-------- Rows --------

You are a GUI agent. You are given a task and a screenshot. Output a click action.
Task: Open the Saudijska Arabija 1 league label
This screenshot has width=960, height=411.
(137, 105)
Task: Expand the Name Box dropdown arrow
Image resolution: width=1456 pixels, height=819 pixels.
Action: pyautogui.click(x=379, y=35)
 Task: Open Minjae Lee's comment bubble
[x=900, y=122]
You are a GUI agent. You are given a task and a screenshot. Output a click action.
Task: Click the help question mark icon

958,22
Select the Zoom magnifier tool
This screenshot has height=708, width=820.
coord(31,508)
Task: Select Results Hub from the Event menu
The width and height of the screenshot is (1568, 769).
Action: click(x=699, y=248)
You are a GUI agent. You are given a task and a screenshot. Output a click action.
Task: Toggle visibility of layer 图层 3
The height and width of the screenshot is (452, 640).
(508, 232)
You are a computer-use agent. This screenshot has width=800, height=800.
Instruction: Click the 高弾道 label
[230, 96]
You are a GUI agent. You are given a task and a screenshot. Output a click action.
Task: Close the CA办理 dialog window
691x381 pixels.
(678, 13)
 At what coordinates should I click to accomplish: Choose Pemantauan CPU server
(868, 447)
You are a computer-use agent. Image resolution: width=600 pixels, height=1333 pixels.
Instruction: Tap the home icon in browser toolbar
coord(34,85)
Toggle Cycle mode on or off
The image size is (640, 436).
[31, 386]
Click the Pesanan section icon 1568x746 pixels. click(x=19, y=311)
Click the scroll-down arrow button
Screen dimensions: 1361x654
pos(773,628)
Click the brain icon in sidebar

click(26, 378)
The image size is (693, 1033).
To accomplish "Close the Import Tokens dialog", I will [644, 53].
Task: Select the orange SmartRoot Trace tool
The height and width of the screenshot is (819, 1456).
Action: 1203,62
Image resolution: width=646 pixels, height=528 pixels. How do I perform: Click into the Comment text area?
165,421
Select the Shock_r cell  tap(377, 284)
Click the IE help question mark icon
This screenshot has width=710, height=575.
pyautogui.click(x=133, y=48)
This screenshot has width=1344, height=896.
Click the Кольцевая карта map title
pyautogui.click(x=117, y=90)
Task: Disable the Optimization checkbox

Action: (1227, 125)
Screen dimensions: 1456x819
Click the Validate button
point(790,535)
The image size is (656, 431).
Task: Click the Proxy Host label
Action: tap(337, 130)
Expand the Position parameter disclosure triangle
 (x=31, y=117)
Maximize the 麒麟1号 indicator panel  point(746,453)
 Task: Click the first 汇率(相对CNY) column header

--------

◆ **What is needed**:
Please return the records exactly, beginning with the line that contains "You are a computer-use agent. This" and ending with the line that contains "click(26, 378)", both included.

◆ **Written solution**:
You are a computer-use agent. This screenshot has width=800, height=800.
Instruction: Click the 高弾道 label
[230, 96]
You are a GUI agent. You are given a task and a screenshot. Output a click action.
Task: Close the CA办理 dialog window
691x381 pixels.
(678, 13)
 At what coordinates should I click to accomplish: Choose Pemantauan CPU server
(868, 447)
You are a computer-use agent. Image resolution: width=600 pixels, height=1333 pixels.
Instruction: Tap the home icon in browser toolbar
coord(34,85)
Toggle Cycle mode on or off
The image size is (640, 436).
[31, 386]
Click the Pesanan section icon 1568x746 pixels. click(x=19, y=311)
Click the scroll-down arrow button
Screen dimensions: 1361x654
pos(773,628)
Click the brain icon in sidebar

click(26, 378)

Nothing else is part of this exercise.